- Origin: Minneapolis, Minnesota, United States
- Genres: R&B; funk; soul; new wave; pop; rock; Minneapolis sound;
- Years active: 1986–1989
- Labels: Paisley Park/Warner Bros.; Motown;
- Past members: Lenny Holmes; Sir Casey Terry; Jerome "Romeo" Cox; Craig "Screamer" Powell; Kevin Patricks; Tony Christian (born Bruce DeShazer); Marr Starr; Aaron Paul Keith;

= Mazarati =

American band

Mazarati was an American R&B, rock and funk band, formed in the mid-1980s and was active until 1989. The band had seven members and was produced by the former Prince and The Revolution bassist Brownmark. Originally hailing from Minneapolis, they became defunct as a group in 1989. The band's sole hit was a song called "100 MPH", which was written and co-produced by Prince.

==Career==
===1986: Mazarati and Paisley Park===
The band is notable for some of the songs that they did not release. They were originally given the song "Kiss" by Prince in demo form, with melody, lyrics and basic song structure. David Z worked on the song, "starting with a LinnDrum, I programmed the beat and began experimenting. Taking a hi-hat from the drum machine, I ran it through a delay unit and switched between input and output and in the middle. That created a very funky rhythm. Then I took an acoustic guitar, played these open chords and gated that to the hi-hat trigger. The result was a really unique rhythm that was unbelievably funky but also impossible to actually play... The background vocals I adapted from the Brenda Lee song 'Sweet Nothings' " The end result was, "a so-so dance number. "The guitar was dry and gated, and everything else sounded kind of different to the corporate rock that was on the radio at that time." Mazarati's backing vocals were retained on the final song which was released on Parade (1986). The song became a No. 1 hit single and Grammy Award winner. Another song given to Mazarati was an out-take from The Time called "Jerk Out". Their take on the song never made the album, but the track was redone in 1990, once again with The Time who scored their biggest hit with the track, which reached number nine on the Billboard Hot 100. Mazarati's backing vocals were also kept on the released version. Mazarati are name checked on the Prince penned Sheila E. track "Holly Rock".

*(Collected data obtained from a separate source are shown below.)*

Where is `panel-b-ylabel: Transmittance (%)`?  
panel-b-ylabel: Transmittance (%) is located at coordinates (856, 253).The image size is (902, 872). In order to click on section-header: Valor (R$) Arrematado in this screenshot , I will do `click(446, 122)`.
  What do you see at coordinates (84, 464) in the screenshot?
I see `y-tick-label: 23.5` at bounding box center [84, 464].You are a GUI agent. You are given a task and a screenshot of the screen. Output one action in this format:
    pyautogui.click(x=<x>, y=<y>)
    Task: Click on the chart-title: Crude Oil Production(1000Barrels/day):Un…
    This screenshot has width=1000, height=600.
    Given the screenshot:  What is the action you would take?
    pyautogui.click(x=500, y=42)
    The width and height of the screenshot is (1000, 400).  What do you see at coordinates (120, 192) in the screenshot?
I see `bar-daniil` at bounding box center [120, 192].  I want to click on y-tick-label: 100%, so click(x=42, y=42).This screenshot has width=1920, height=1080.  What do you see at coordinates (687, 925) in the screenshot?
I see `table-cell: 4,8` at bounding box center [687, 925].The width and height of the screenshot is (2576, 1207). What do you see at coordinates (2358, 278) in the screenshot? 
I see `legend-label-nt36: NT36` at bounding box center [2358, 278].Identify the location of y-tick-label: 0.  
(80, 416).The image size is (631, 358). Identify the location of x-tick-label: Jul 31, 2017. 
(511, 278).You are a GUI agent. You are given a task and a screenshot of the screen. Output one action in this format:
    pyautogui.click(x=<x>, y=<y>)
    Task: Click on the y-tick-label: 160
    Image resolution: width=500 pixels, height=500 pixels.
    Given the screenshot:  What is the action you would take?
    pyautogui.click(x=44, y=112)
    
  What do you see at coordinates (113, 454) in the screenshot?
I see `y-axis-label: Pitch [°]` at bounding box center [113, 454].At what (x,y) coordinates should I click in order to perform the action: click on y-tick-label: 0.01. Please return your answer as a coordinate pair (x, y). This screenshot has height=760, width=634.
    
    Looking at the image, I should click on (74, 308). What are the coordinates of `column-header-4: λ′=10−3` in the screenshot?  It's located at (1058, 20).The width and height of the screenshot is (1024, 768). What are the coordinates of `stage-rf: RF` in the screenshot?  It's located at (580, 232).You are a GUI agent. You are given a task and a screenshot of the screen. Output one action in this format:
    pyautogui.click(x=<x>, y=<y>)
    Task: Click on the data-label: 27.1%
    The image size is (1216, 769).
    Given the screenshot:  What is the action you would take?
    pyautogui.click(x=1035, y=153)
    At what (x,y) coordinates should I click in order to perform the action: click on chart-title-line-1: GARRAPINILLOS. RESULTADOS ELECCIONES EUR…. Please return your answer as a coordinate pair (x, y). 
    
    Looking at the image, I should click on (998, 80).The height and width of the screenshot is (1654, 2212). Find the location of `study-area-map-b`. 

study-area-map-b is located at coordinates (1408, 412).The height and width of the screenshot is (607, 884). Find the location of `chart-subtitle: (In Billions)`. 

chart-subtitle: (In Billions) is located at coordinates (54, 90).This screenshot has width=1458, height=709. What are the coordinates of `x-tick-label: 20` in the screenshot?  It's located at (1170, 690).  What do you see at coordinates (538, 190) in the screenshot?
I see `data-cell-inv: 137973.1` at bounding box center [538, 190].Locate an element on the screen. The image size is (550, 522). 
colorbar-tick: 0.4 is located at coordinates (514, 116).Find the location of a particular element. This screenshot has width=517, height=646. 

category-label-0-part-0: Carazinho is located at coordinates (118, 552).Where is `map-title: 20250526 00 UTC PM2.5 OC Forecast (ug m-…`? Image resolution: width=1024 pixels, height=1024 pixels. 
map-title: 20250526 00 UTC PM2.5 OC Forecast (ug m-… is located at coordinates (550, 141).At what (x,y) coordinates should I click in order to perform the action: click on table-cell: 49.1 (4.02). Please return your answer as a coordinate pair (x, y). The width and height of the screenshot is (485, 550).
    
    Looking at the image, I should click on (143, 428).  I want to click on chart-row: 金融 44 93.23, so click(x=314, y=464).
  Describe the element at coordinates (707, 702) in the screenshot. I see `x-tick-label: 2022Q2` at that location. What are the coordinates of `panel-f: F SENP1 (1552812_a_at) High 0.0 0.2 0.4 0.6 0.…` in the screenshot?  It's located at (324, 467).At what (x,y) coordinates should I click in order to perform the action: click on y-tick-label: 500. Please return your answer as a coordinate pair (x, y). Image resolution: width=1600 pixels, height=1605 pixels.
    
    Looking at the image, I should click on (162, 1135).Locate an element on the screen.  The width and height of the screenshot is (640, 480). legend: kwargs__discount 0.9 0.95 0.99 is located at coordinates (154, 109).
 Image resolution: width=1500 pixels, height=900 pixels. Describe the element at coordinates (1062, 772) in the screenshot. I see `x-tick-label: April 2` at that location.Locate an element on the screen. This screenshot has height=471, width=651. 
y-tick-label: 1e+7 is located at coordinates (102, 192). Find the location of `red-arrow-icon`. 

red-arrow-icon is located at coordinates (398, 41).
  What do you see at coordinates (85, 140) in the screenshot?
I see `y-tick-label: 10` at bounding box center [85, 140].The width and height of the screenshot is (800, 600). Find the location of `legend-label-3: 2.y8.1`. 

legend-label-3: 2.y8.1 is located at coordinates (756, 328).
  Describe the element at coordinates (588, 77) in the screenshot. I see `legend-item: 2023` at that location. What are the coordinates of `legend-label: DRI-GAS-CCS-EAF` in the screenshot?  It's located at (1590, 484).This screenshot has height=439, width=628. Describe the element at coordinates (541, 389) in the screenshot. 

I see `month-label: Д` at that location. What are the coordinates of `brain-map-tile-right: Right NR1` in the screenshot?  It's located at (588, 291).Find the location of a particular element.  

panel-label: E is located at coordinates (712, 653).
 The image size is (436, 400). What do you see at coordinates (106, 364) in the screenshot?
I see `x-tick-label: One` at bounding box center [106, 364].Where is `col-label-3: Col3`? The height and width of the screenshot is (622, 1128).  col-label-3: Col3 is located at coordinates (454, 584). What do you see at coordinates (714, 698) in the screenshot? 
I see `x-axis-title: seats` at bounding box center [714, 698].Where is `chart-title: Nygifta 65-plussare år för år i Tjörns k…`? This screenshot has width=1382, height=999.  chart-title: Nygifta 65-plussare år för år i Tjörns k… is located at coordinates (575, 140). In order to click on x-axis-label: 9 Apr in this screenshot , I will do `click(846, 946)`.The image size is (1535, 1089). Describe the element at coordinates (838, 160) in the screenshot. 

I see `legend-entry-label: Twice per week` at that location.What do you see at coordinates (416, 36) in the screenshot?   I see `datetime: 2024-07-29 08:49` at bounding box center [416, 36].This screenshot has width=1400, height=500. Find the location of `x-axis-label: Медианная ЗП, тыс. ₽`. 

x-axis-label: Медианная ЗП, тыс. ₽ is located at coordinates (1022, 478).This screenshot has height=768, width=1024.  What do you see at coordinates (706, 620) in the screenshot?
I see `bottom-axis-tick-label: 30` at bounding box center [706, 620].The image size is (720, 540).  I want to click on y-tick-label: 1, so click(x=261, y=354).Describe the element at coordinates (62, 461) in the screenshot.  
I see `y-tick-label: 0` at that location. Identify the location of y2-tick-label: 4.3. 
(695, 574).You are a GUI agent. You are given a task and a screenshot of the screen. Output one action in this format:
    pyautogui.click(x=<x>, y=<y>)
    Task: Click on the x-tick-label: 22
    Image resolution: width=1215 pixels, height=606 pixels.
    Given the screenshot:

On July 1, 1986, the group performed "Players' Ball", "I Guess It's All Over", and "100 MPH" live at the premiere party of the movie Under the Cherry Moon, held at the Centennial Theater in Sheridan, Wyoming as part of an MTV contest. A few other live concerts took place that year.

===1989: Mazarati 2, Motown Records and split===
The band continued after its association with Prince and signed with Motown Records releasing their second album, Mazarati 2 (1989), including the singles "The Saga of a Man" and "The Woman Thang". This project reflects the music of that era which was directing to the new jack swing-genre. Brown Mark and former Klymaxx-founding member Bernadette Cooper both worked as producers on this album. The project experienced little success, and since the distribution of the LP and CD seems to be limited in quantity and exclusively released as a promo in Canada (before it was withdrawn), these original copies are in demand by collectors.

Members Marvin Gunn and Tony Christian, also known as Bruce DeShazer, formed the musical duo The Wild Pair and recorded a 1989 song with Paula Abdul, "Opposites Attract", for which they voiced the animated MC Skat Kat in the video.

The Prince Family Reunion at the Cabooze was the venue where they reunited and performed again. The tickets were being sold for $2 and they dedicated Christian's house for rehearsals of their live performances.

The Mazarati albums have yet to be reissued due to the collapse of the label and of its joint venture with Warner Bros. Records. In 1990 the first album appeared on CD in Japan through WEA International.

==Discography==

===Albums===
- Mazarati (1986), Paisley Park/Warner Bros. Records
- Mazarati 2 (1989), Motown (Canadian release only)

===Singles===
- "Players' Ball" / "I Guess It's All Over" (1986), Paisley Park
- "100 MPH" / "Don't Leave Me Baby" (1986) No. 19 U.S. R&B, Paisley Park/Warner Bros.
- "Stroke" / "Champagne Saturday" (1986), Paisley Park/Warner Bros.